Directions →
For this exercise, repeat exactly the lines below starting at the line holding "You are a computer-use agent." and ending at the line holding "Given: Click the", both included, with no extra lines and no pictures.

Provided entries →
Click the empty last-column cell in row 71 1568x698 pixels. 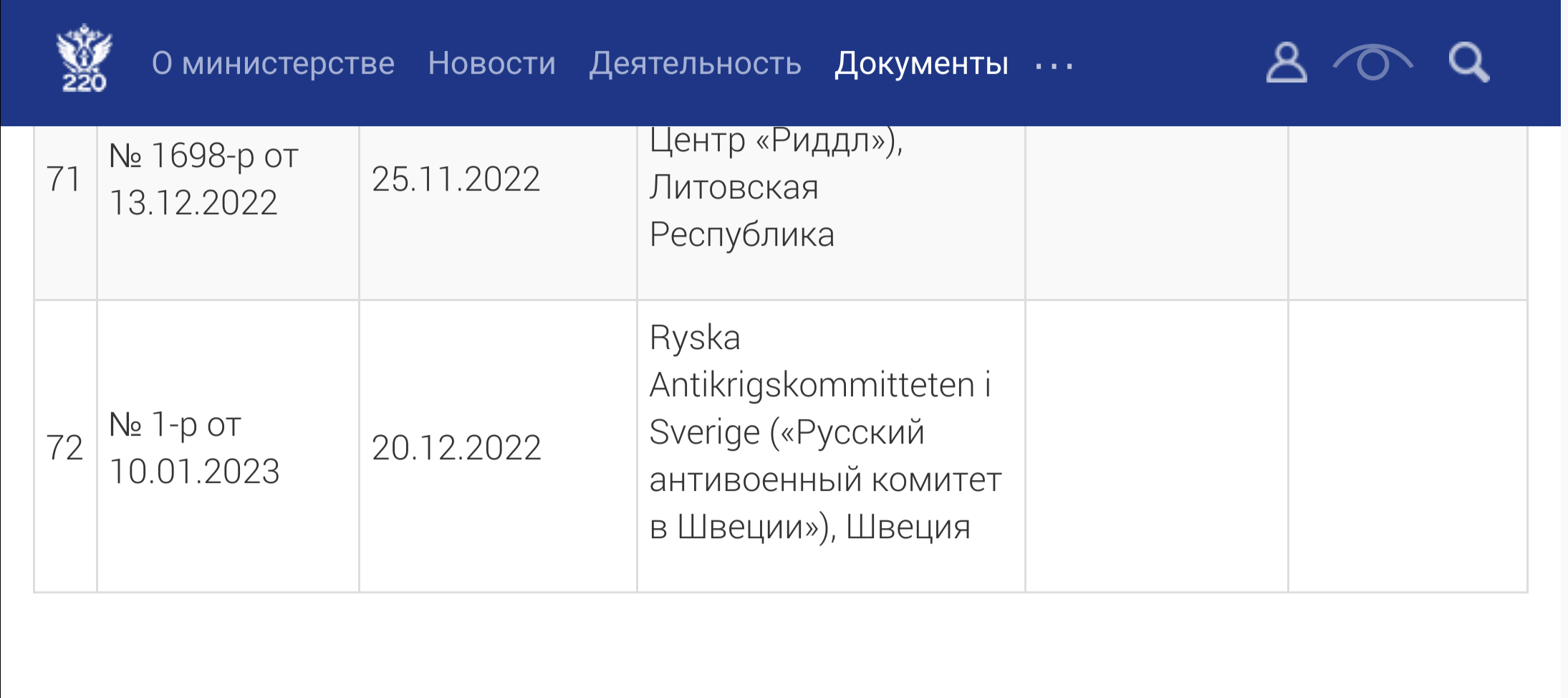click(x=1407, y=212)
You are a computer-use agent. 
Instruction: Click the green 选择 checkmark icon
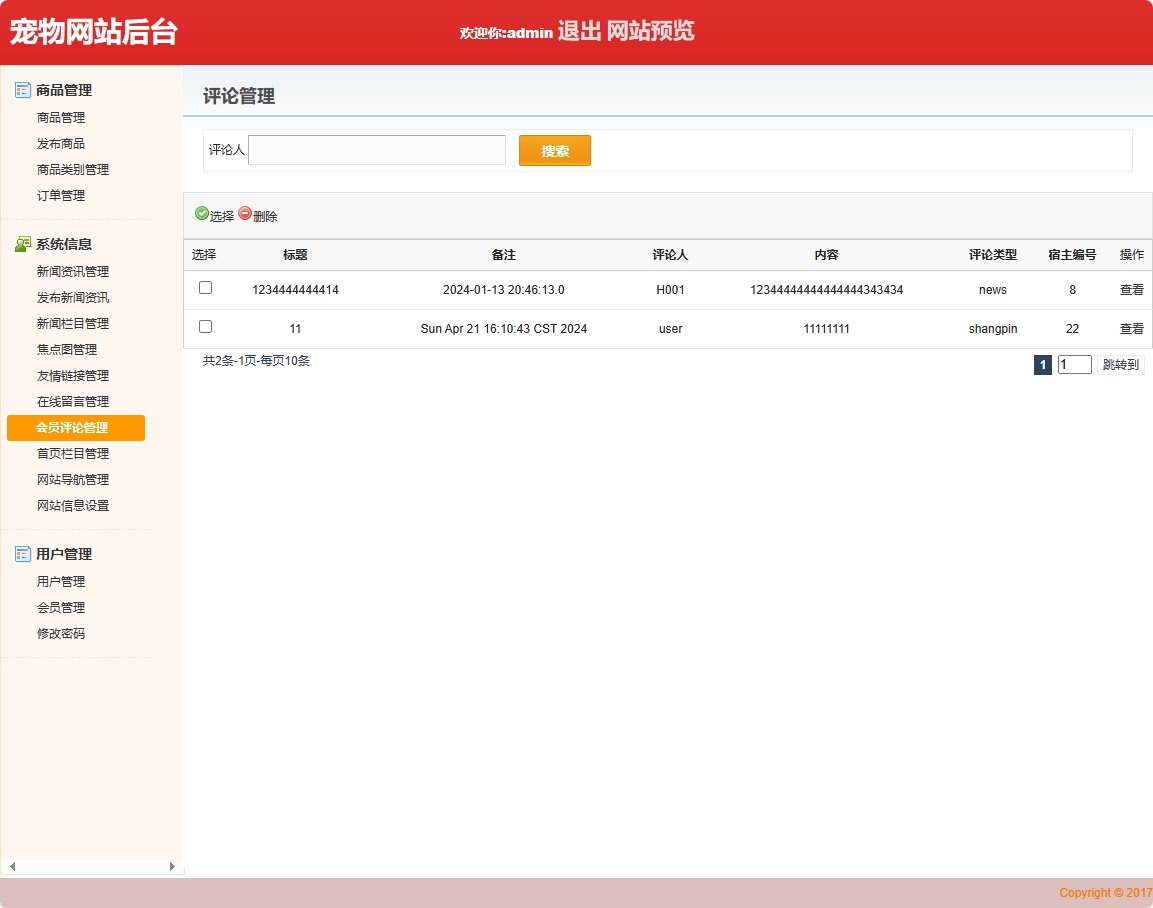point(202,213)
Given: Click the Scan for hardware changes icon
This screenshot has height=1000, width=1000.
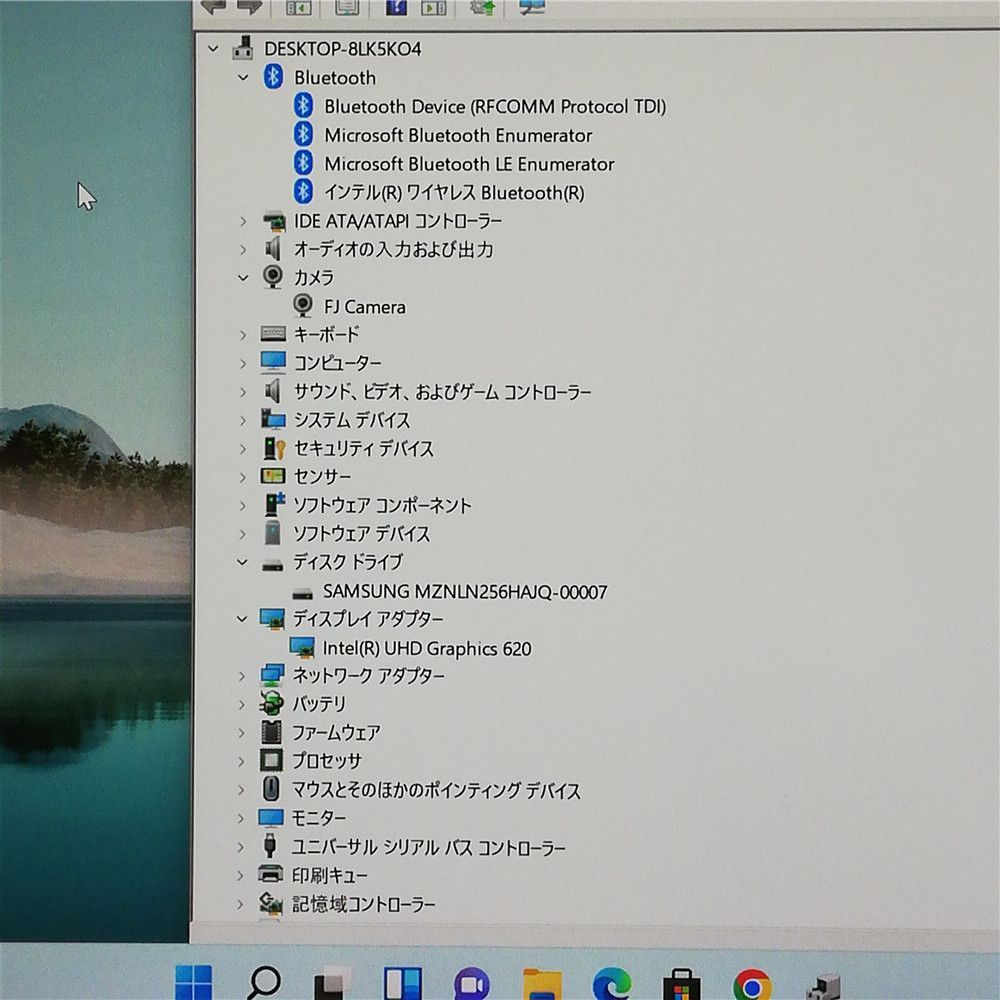Looking at the screenshot, I should coord(533,8).
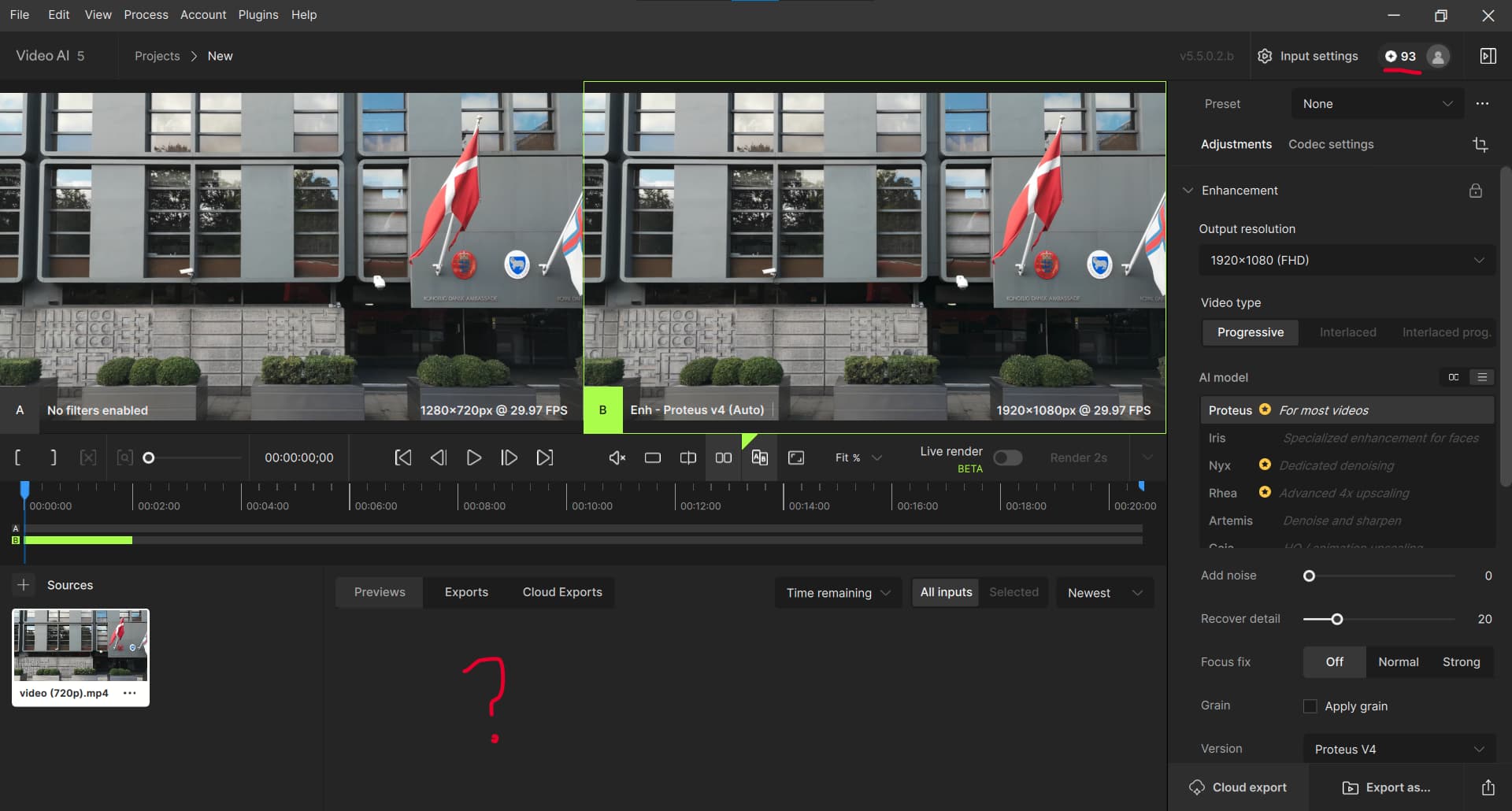Open the Output resolution dropdown
The width and height of the screenshot is (1512, 811).
tap(1346, 261)
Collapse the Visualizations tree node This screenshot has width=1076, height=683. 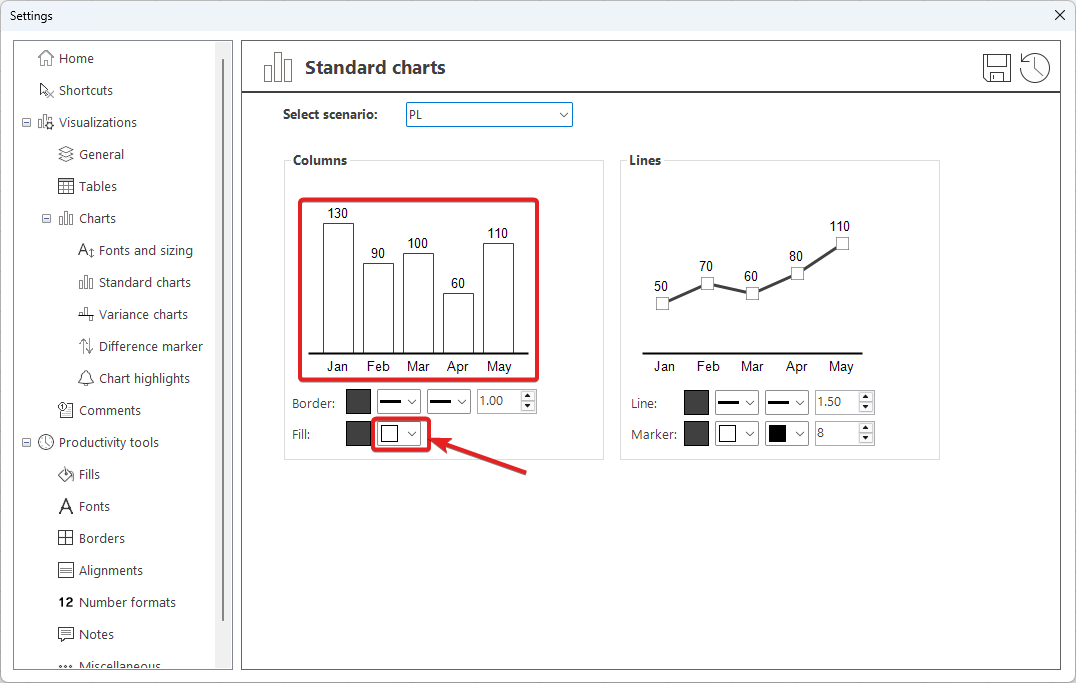(26, 122)
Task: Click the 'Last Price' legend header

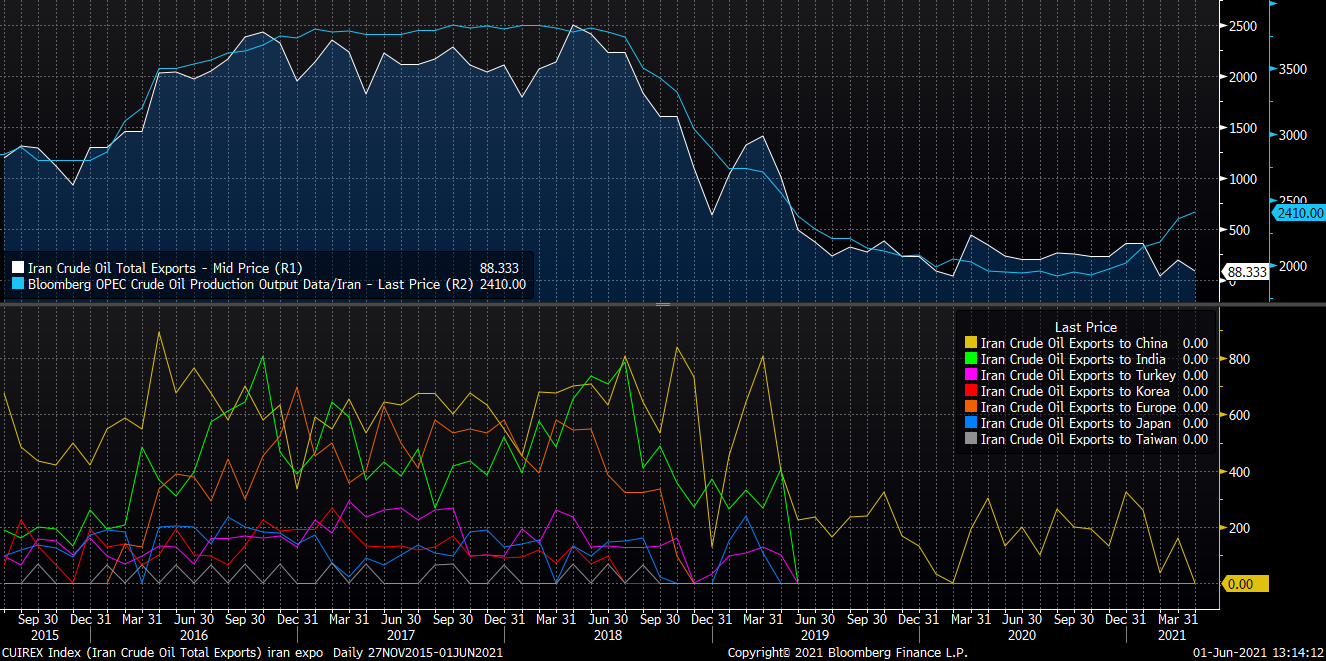Action: point(1085,327)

Output for this task →
You are a computer-use agent. 
Instruction: Click the green 选择 checkmark icon
point(202,213)
Given: Click the Scan for hardware changes icon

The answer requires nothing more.